*Task directions*.
Using the entries below, quote exactly the span of lines that begins with the line containing "Task: Open help via the question mark icon" and ends with the final line.

==== Exercise material

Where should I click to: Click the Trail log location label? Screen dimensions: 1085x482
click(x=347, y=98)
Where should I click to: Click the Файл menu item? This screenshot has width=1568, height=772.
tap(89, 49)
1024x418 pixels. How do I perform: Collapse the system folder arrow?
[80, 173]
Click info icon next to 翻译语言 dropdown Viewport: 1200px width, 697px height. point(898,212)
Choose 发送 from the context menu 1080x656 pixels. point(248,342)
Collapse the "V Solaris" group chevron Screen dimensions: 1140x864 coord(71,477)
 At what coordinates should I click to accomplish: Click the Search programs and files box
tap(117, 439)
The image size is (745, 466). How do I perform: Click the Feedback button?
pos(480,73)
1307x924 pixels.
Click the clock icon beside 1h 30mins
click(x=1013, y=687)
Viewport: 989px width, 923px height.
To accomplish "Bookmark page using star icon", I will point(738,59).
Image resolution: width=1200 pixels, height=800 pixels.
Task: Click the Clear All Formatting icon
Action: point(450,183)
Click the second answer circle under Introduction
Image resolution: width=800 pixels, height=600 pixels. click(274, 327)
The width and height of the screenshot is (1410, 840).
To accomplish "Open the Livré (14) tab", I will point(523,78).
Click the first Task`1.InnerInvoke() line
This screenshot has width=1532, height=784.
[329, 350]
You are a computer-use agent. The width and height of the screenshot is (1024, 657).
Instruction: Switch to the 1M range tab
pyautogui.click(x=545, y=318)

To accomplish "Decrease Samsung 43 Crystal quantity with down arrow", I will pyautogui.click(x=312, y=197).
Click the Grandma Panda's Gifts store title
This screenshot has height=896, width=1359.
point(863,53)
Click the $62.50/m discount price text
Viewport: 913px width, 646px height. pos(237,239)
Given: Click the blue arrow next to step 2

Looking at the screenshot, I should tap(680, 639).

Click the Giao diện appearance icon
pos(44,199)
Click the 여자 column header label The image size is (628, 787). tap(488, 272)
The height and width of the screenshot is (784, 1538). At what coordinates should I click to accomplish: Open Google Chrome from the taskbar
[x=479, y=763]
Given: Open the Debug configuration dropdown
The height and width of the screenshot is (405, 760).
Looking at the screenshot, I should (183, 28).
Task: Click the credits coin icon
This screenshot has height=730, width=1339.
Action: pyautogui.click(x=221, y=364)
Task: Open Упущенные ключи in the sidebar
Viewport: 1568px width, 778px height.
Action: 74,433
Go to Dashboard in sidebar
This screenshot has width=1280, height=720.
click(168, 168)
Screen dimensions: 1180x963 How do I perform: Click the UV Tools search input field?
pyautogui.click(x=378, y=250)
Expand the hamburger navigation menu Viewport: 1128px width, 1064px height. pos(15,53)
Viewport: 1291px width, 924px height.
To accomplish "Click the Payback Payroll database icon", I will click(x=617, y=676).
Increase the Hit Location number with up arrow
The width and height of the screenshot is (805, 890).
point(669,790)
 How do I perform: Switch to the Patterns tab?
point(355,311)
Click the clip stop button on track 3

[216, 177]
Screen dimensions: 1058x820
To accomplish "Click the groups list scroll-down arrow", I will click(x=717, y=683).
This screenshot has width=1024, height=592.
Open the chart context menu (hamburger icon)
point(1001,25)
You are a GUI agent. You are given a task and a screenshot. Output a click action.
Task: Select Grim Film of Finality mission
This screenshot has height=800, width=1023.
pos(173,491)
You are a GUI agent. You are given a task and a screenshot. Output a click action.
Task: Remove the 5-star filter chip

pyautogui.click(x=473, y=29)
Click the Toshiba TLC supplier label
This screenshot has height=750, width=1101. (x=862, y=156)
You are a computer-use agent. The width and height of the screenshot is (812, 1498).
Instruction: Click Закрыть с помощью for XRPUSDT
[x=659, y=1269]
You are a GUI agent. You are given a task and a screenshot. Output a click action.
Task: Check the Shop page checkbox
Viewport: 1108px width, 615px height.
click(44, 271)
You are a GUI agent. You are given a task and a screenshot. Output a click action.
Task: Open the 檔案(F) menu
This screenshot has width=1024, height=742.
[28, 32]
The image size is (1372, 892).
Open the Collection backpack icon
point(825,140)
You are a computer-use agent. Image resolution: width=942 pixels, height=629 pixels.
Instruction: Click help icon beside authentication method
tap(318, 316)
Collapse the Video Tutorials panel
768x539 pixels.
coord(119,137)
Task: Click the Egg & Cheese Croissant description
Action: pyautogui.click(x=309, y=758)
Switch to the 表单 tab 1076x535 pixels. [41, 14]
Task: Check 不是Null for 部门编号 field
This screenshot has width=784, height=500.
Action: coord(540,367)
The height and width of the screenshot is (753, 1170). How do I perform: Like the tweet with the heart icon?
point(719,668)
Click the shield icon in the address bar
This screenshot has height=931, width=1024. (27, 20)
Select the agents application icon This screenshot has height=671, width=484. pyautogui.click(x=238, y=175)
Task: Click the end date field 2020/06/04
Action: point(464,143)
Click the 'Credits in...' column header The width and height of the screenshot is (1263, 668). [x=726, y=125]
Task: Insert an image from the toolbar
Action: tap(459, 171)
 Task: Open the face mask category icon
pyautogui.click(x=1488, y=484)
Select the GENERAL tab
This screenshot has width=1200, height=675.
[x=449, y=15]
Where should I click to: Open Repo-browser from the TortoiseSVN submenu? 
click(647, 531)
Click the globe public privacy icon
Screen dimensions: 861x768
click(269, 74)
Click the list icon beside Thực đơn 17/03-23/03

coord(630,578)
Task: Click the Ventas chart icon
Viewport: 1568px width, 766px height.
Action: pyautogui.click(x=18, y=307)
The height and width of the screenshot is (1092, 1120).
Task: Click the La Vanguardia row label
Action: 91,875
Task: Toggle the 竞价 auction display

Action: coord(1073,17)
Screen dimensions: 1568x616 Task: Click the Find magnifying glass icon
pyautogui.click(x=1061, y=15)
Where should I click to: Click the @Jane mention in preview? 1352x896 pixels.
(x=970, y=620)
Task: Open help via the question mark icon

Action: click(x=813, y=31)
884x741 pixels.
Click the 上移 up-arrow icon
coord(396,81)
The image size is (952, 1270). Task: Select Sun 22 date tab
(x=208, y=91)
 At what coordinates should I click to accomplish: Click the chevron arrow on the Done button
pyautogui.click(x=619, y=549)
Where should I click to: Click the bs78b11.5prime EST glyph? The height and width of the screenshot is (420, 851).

========

*Answer area*.
Task: Open help via the question mark icon

Action: click(x=813, y=31)
884x741 pixels.
Click the 上移 up-arrow icon
coord(396,81)
The image size is (952, 1270). Task: Select Sun 22 date tab
(x=208, y=91)
 At what coordinates should I click to accomplish: Click the chevron arrow on the Done button
pyautogui.click(x=619, y=549)
Where should I click to: Click the bs78b11.5prime EST glyph? The height and width of the screenshot is (420, 851).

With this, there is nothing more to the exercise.